* Task brief
Swap "Line chart" for "Bar chart" in the lines starting at the one containing "You are a computer-use agent. Image" and ending at the one containing "point(852,207)", and give only those lines with nothing else altered.

===== Material =====

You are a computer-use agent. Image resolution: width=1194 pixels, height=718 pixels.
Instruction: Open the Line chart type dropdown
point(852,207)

=====
===== Material =====

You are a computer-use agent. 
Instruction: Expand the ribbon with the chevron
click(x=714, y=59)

=====

* Solution to this problem
You are a computer-use agent. Image resolution: width=1194 pixels, height=718 pixels.
Instruction: Open the Bar chart type dropdown
point(852,207)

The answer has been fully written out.